L'aître de Brisgaret de Montivilliers est un exemple rare d'aître médiévale en France ayant conservé sa vocation d'origine. Il est très particulier par sa structure comportant une croix gothique, une chapelle, une galerie-ossuaire dont le mur est orné d'un décor macabre et des représentations sculptées.

Aître de Brisgaret
Présentation
Type
Partie de
Cimetière de Brisgaret (d)
Patrimonialité
Localisation
Adresse
Coordonnées
49° 32′ 56″ N, 0° 11′ 47″ E
Carte

L'ensemble classé au titre des monuments historiques par arrêté du [1] a fait l'objet d'une restauration d' à .

Historique

Autour du monastère fondé par Saint Philibert en 684 va naître à partir du XIIe siècle une cité florissante. La population va en s’accroissant jusqu’à compter près de 4 000 habitants au XVIe siècle. Pourtant la mort est omniprésente tout au long de cette période marquée notamment par la guerre de Cent Ans et les multiples destructions occasionnées mais surtout par le fléau de la Peste[2].

La nécessité religieuse d'enterrer les cadavres toujours plus nombreux, des cimetières intra-muros exigus et la volonté de limiter l'épidémie sont autant d'éléments concourant à la création d'un nouveau lieu d'inhumation sur les hauteurs de la cité. L’Aître de Brisgaret devient le nouveau lieu de sépulture des Montivillons.

Comme il est de coutume au Moyen Âge la paroisse Saint Sauveur entreprend de faire construire un cloître autour du charnier afin notamment d'y entreposer les ossements des corps décharnés dans l'ossuaire situé sous la charpente. Pour des raisons inconnues une seule galerie complète est aujourd'hui visible. Son étude révèle qu'elle fut bâtie en trois temps entre 1503 et 1602. C’est également à cette époque que l’aître Saint-Maclou de Rouen est établi, ses quatre galeries étant édifiées pour former un cloître entre 1526 et 1651.

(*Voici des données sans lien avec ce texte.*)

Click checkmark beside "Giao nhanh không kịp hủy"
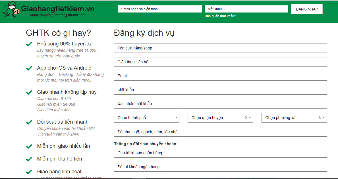Image resolution: width=338 pixels, height=179 pixels. 29,92
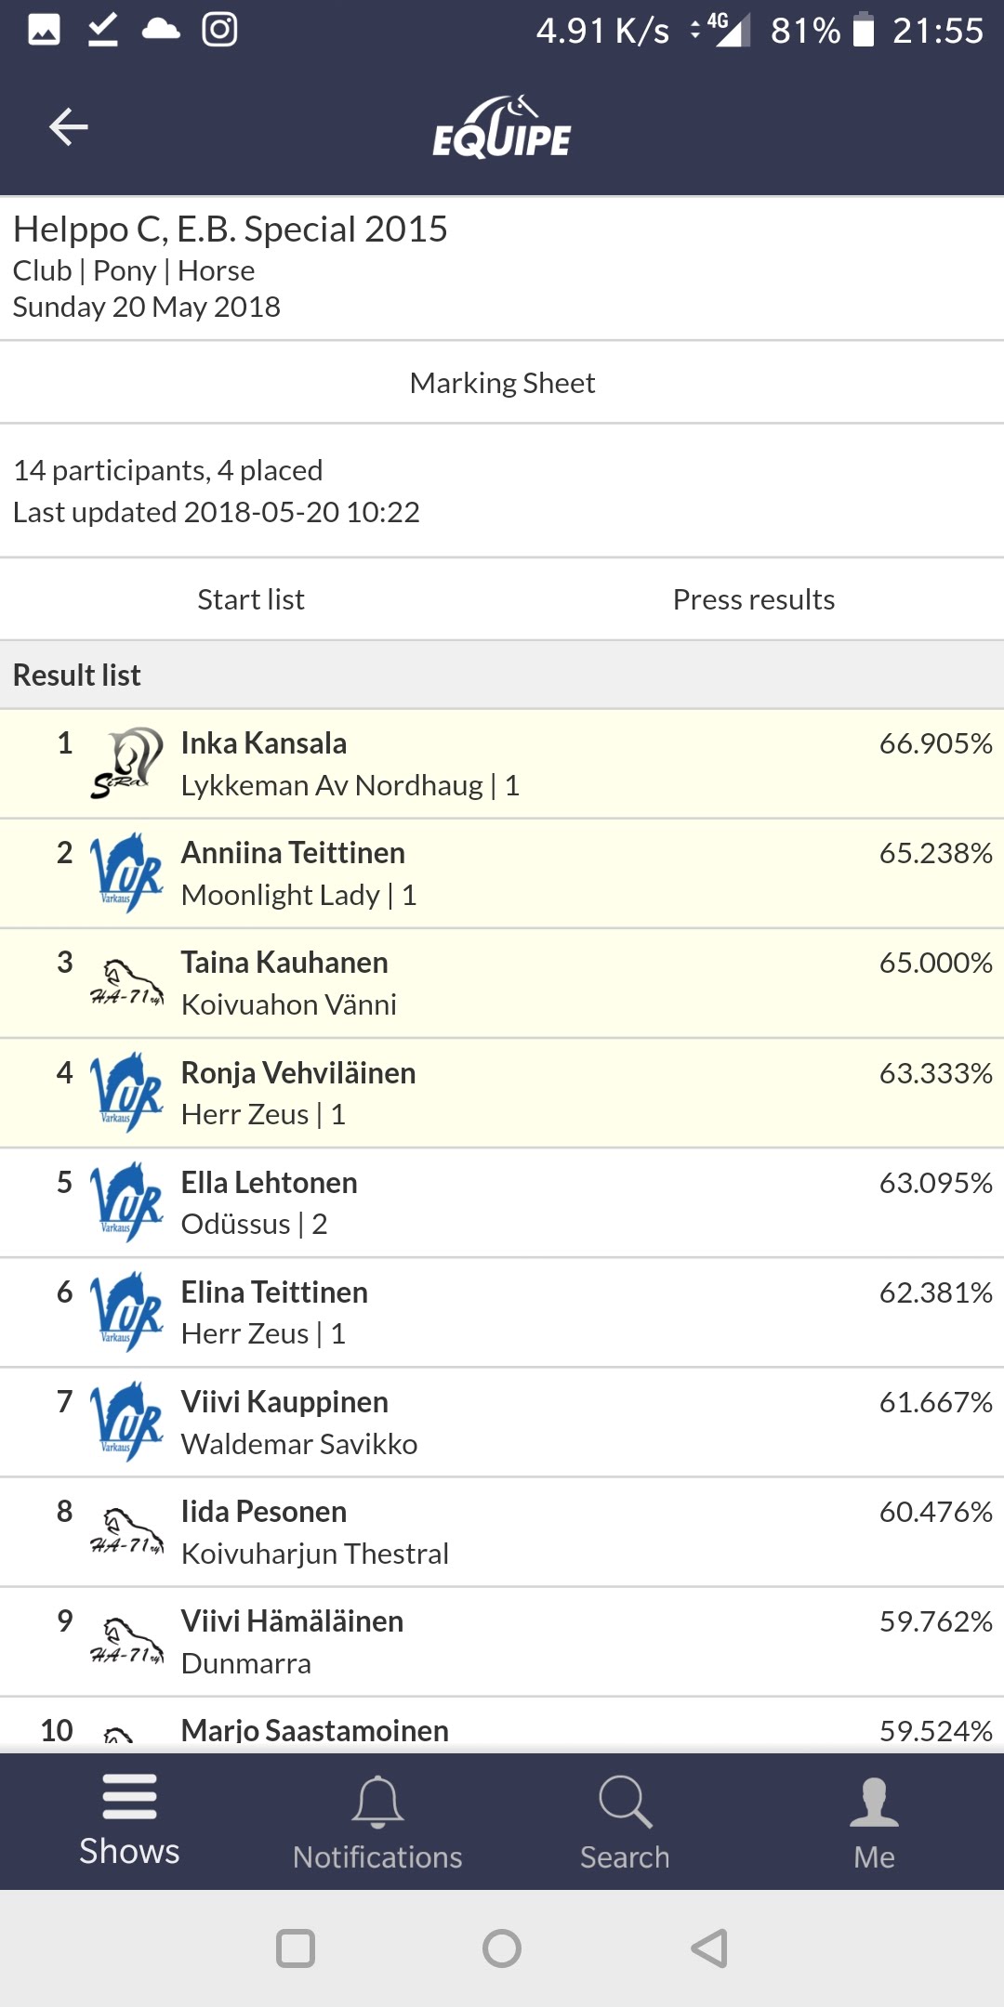Image resolution: width=1004 pixels, height=2007 pixels.
Task: Select Ella Lehtonen's result entry
Action: (x=502, y=1202)
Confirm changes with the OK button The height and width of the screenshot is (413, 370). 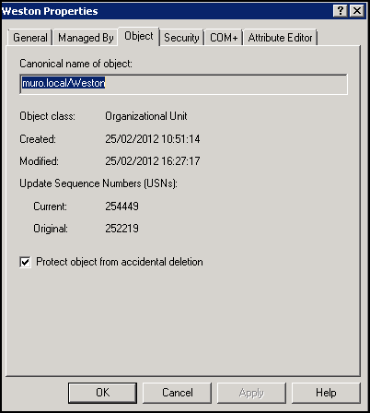102,393
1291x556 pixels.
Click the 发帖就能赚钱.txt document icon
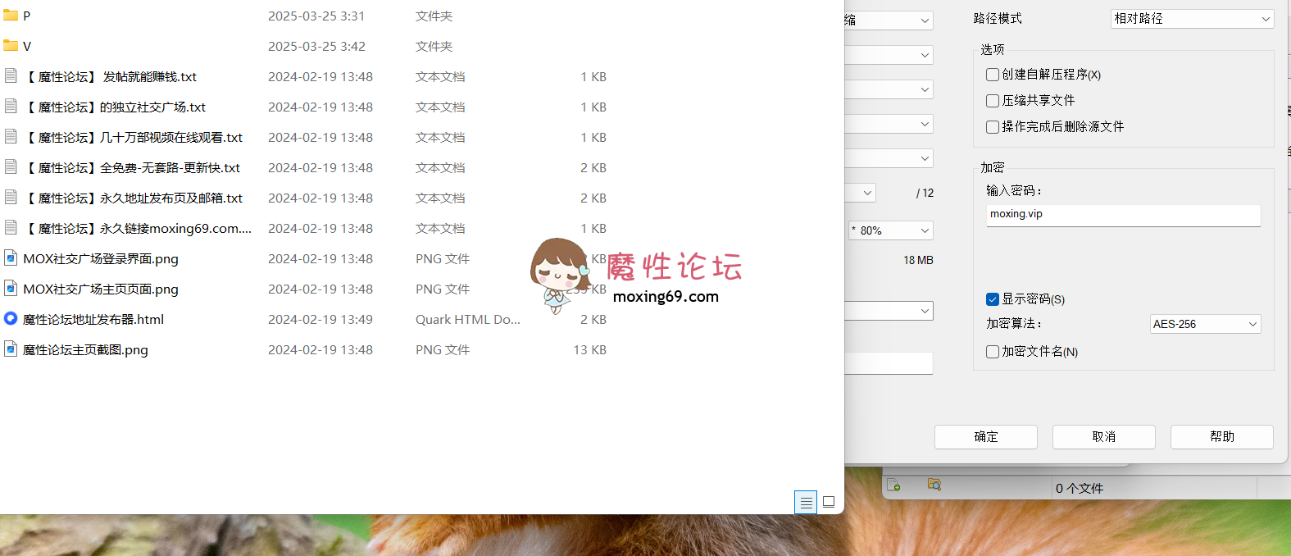[11, 76]
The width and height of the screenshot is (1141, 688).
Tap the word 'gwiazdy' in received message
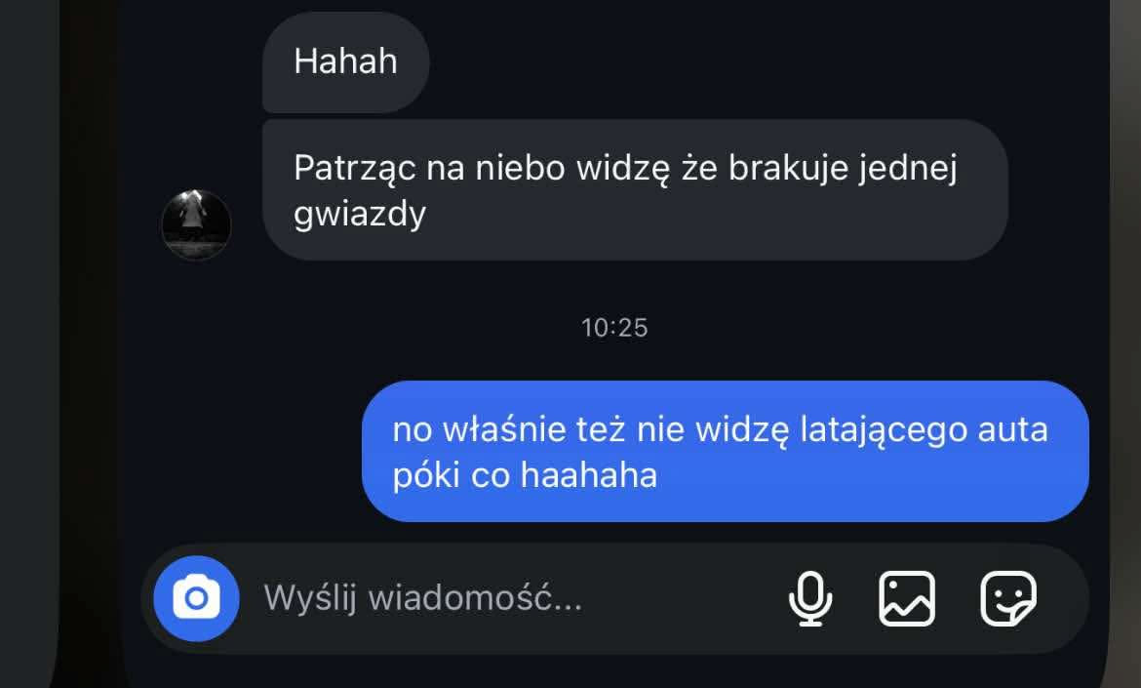point(360,214)
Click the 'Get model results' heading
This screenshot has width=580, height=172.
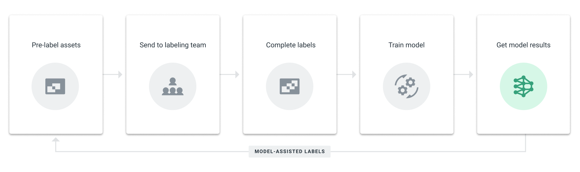(523, 45)
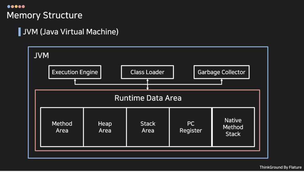The image size is (304, 172).
Task: Click the blue bar beside JVM subtitle
Action: (x=20, y=32)
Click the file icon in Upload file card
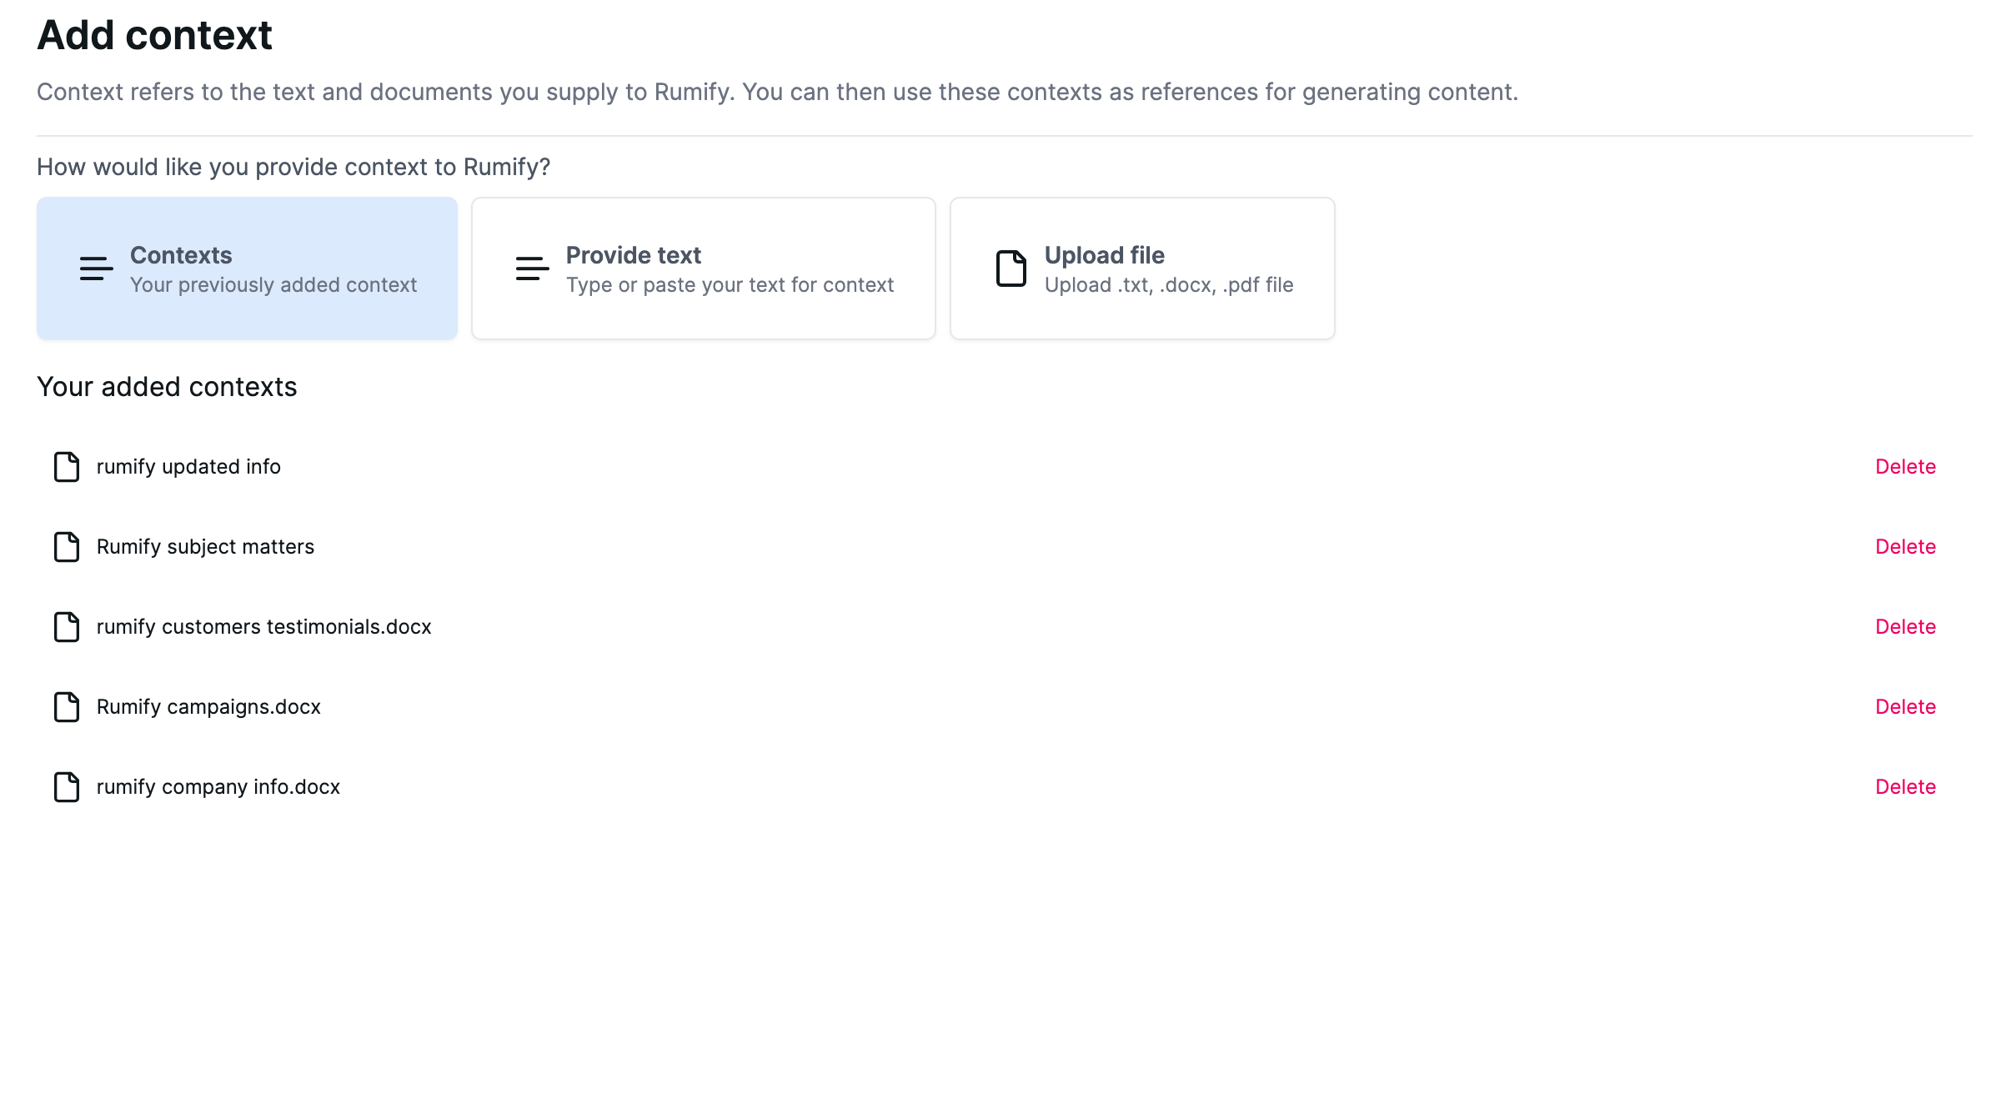The image size is (1996, 1099). coord(1011,268)
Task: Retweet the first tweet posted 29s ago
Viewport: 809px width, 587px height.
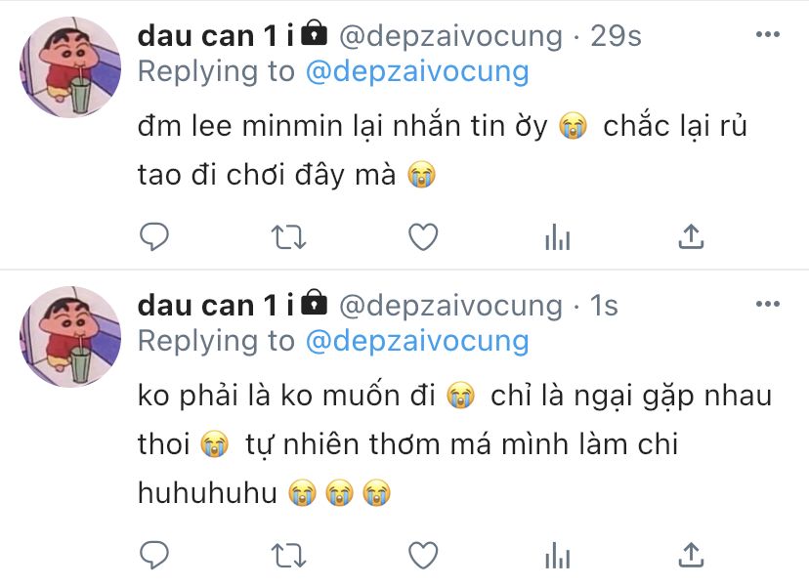Action: tap(289, 237)
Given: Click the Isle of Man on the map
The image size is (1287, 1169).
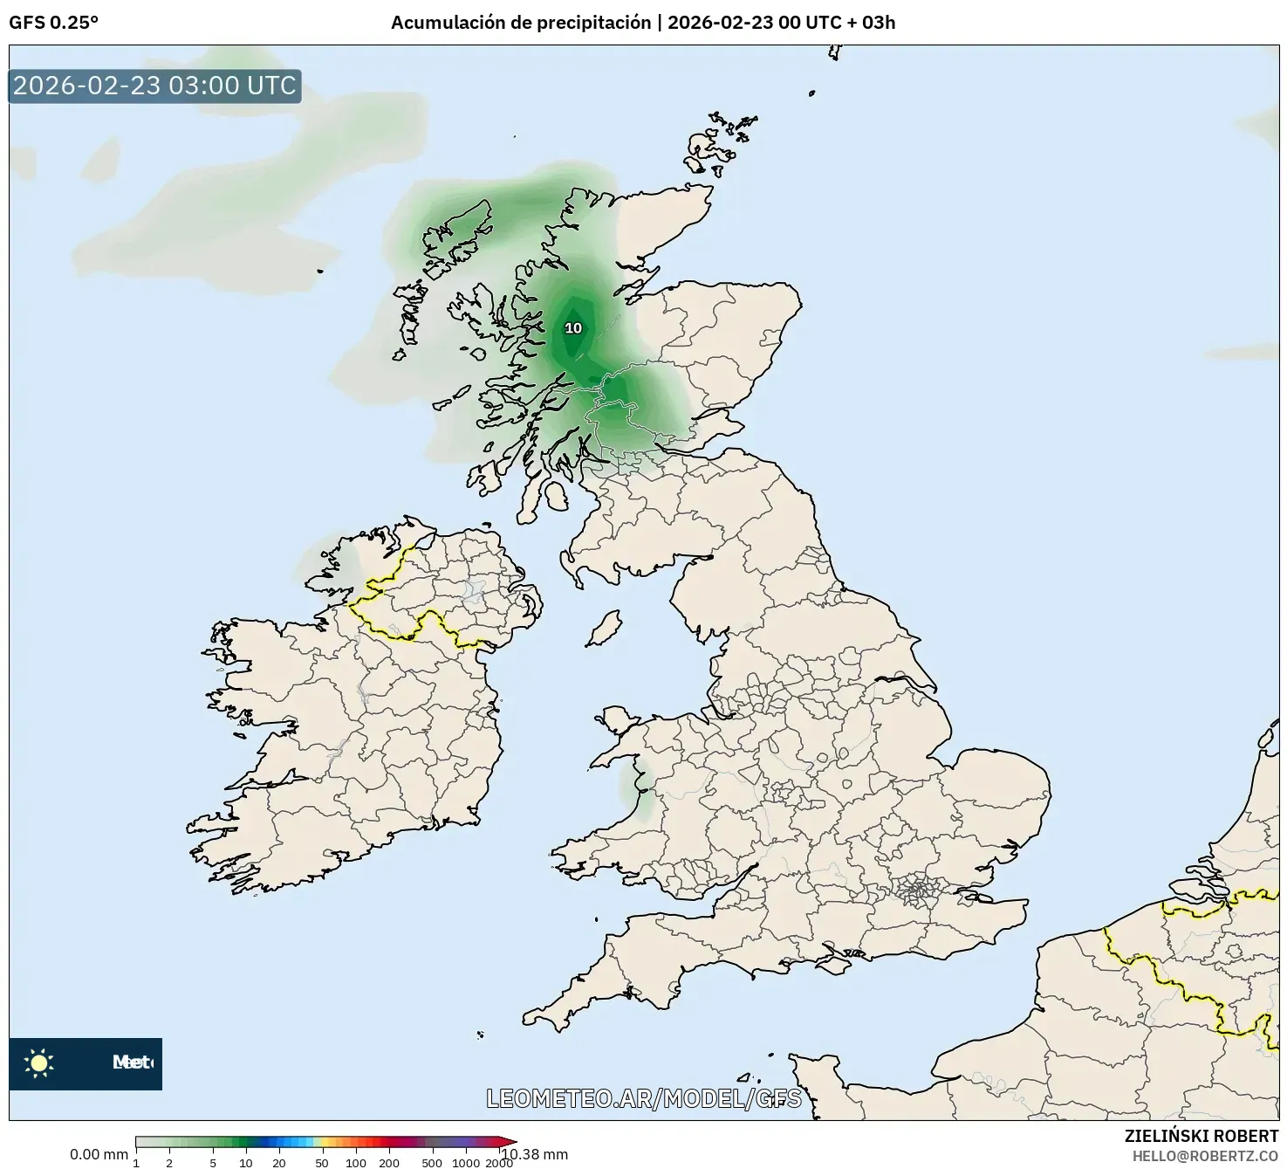Looking at the screenshot, I should [x=604, y=629].
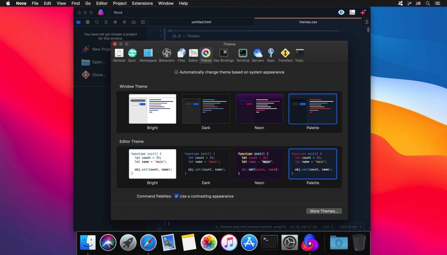Open the Editor menu in menu bar
This screenshot has height=255, width=447.
pos(101,3)
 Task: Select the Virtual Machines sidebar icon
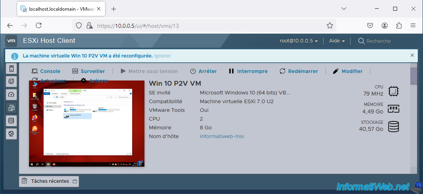click(11, 108)
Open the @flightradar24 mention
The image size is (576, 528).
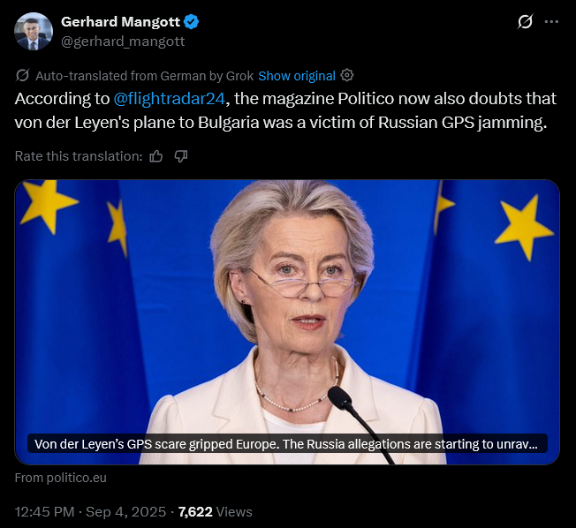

La Charte d'Exemption octroyée en 1035 par le Duc de Normandie Robert le Magnifique attribue à l'abbaye le contrôle des cimetières. Néanmoins leur construction, entretien et fonctionnement restent à la charge des paroissiens. Cette situation n'est pas sans créer régulièrement des désaccords qui vont ponctuer l'histoire du site.

En 1886, sous le mandat du maire Médéric Deschamps, l’ancien charnier dit Aître de Brisgaret est classé au titre des Monuments Historiques. En 1890 des travaux de restauration du mur de la galerie sont menés et conduisent à l’édification de contreforts afin d’assurer le maintien de la maçonnerie. Le temps fait son œuvre et appelle à la restauration de l’ensemble du site. Une étude menée en 2006 fait état de l'urgence d'une intervention pour garantir la pérennité de l'ensemble.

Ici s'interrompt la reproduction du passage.